My question is, why does malloc produce that error and how to avoid calloc. Do I have some codding problem here or is just malloc? . . EDIT: if I change:

size = fread (buffer,1,length+1,file);

with:

size = fread (buffer,1,length,file);

I get:

 ==7985== Memcheck, a memory error detector ==7985== Copyright (C) 2002-2013, and GNU GPL'd, by Julian Seward et al. ==7985== Using Valgrind-3.10.1 and LibVEX; rerun with -h for copyright info ==7985== Command: ./program ==7985== ==7985== Invalid read of size 1 ==7985== at 0x4E864B2: vfprintf (vfprintf.c:1642) ==7985== by 0x4E8CC38: printf (printf.c:33) ==7985== by 0x40074C: main (program.c:44) ==7985== Address 0x52022f4 is 0 bytes after a block of size 68 alloc'd ==7985== at 0x4C2BBA0: malloc (in /usr/lib/valgrind/vgpreload_memcheck-amd64-linux.so) ==7985== by 0x4008A6: printFile (program.c:22) ==7985== by 0x40073A: main (program.c:42) ==7985== The world is not enought and michi is the only one who's not agree. ==7985== ==7985== HEAP SUMMARY: ==7985== in use at exit: 0 bytes in 0 blocks ==7985== total heap usage: 2 allocs, 2 frees, 620 bytes allocated ==7985== ==7985== All heap blocks were freed -- no leaks are possible ==7985== ==7985== For counts of detected and suppressed errors, rerun with: -v ==7985== ERROR SUMMARY: 1 errors from 1 contexts (suppressed: 0 from 0) 

You print the file content read into your buffer but nothing can ensure that the buffer contains a NUL char, so valgrind complains because printf parse your data until NUL ( jump or move depends on uninitialised value(s) ).

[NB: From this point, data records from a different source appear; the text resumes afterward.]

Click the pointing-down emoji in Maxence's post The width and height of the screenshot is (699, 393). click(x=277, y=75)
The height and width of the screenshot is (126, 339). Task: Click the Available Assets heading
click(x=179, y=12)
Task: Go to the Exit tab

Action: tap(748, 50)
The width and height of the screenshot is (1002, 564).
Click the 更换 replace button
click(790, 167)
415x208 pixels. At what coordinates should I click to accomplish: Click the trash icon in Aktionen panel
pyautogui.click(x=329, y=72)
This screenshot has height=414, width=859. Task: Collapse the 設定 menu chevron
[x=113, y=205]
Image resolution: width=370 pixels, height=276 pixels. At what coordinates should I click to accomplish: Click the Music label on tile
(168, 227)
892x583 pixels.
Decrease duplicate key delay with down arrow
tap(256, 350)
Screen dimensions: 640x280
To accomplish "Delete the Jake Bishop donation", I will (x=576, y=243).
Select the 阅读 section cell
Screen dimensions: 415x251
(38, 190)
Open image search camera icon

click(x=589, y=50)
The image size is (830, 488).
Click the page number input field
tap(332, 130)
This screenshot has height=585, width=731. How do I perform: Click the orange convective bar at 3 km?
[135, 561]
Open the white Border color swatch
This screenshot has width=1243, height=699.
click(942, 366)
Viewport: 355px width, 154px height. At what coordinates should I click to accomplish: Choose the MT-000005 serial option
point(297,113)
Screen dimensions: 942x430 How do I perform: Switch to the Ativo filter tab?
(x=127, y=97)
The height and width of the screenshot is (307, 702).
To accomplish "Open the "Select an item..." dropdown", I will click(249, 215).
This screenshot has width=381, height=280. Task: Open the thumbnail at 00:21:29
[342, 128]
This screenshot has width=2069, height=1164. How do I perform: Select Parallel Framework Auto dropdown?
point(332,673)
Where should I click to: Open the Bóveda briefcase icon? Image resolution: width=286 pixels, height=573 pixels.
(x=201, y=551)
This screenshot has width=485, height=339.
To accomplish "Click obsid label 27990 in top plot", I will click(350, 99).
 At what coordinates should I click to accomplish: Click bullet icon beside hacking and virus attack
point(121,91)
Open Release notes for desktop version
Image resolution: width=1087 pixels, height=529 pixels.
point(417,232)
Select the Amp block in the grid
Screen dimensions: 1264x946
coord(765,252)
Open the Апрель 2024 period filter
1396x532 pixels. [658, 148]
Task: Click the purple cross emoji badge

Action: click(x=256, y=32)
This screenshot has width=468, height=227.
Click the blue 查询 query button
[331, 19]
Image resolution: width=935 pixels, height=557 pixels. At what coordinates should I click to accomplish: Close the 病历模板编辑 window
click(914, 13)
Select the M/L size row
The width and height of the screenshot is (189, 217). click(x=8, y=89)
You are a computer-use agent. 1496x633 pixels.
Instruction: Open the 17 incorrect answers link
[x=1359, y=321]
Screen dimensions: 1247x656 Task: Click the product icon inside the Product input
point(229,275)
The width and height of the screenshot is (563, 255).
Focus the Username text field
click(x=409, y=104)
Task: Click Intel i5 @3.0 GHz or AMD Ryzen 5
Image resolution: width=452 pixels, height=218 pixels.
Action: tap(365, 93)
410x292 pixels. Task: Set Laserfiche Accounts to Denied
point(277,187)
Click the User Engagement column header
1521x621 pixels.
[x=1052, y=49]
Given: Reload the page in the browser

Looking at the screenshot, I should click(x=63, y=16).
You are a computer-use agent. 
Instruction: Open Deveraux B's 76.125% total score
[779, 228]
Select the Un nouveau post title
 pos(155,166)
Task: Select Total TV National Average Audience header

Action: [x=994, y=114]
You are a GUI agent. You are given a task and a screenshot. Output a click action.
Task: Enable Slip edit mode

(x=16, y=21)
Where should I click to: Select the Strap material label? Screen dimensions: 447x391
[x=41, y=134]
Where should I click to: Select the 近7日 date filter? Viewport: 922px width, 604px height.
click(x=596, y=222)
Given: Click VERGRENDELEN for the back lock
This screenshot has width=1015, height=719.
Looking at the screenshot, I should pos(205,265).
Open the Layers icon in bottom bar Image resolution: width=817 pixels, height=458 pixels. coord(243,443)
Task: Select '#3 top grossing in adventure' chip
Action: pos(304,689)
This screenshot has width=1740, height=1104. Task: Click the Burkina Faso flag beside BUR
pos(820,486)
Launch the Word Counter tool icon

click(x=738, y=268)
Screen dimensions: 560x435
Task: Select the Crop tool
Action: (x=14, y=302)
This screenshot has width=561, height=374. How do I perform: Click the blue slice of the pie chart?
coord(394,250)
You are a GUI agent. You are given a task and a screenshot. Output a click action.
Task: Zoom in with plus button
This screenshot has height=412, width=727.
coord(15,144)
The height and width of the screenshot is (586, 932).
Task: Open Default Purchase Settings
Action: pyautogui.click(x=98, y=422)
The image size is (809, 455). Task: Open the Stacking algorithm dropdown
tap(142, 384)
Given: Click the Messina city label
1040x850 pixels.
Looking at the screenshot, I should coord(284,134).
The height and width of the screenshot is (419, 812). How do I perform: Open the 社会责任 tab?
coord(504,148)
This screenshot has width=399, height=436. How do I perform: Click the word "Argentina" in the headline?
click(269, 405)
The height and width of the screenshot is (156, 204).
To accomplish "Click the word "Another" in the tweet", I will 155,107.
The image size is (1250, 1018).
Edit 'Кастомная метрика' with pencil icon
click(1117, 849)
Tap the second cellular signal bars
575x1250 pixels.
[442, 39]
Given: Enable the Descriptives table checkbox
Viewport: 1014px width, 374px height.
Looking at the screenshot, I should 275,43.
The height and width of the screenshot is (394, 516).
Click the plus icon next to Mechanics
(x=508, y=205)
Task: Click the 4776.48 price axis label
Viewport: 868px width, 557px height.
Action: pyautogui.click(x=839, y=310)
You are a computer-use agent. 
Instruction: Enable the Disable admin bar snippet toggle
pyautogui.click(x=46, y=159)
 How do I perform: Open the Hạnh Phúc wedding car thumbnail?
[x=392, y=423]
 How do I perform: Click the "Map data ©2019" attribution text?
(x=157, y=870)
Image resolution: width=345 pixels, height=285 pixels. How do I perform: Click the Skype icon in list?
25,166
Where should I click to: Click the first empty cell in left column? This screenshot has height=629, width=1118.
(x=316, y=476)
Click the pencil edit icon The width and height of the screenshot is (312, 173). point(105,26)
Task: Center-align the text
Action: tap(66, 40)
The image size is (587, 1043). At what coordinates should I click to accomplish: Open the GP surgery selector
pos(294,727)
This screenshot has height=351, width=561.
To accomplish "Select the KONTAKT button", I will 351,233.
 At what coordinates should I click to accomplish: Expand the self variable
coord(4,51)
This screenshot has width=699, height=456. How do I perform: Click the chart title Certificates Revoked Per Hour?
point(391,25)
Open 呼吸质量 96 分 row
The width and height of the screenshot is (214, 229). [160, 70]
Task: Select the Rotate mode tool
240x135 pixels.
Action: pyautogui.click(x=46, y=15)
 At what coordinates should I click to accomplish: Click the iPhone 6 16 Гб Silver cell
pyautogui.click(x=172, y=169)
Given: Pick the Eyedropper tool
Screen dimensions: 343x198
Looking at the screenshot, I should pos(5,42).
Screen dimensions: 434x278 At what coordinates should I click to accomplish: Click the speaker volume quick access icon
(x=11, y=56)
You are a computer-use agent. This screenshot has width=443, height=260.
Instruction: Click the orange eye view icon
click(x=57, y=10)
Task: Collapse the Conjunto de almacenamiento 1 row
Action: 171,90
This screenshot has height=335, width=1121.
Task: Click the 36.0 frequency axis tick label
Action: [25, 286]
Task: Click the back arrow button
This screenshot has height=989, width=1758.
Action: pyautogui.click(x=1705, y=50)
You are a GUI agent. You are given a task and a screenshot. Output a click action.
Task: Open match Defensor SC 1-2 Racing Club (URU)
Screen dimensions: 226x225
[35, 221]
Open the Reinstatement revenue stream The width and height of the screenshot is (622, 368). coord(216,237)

Using calloc tells valgrind that you are more precautious...

Memory obtained via malloc() is uninitialized. That's intentional. The workarounds are to use calloc() instead or to initialize that memory obtained via malloc() before you read from it. Under some circumstances you can initialize only part of it, and often you have better initial values available than all zeroes.

Your particular error is only peripherally related to that, however. You do initialize most of the buffer, via fread() , but you allocate one more byte than the file is long, and fread() does not store anything in that last byte. It looks like maybe you intended to add a '\\0' terminator, but forgot. It's that last byte that valgrind complains about.

In this case, the memory-clearing performed by calloc() mostly serves no purpose, as you are about to overwrite all bytes in the buffer but one. But it does initialize that last byte, too, which turns out to save you several kinds of trouble when you fail to initialize it any other way.

Your string must be NUL-terminated. Without it, the program has undefined behaviour, which valgrind rightfully reports.

The easiest way to NUL-terminate the string is:

size = fread (buffer,1,length,file); /* no need to specify useless extra char */
                                     /* it will never be read */
...                                  /* check for errors here */
buffer[length] = '\0';               /* <--- null termination */

calloc fills the entire buffer with NUL characters, but it's a waste of cycles. You only need one.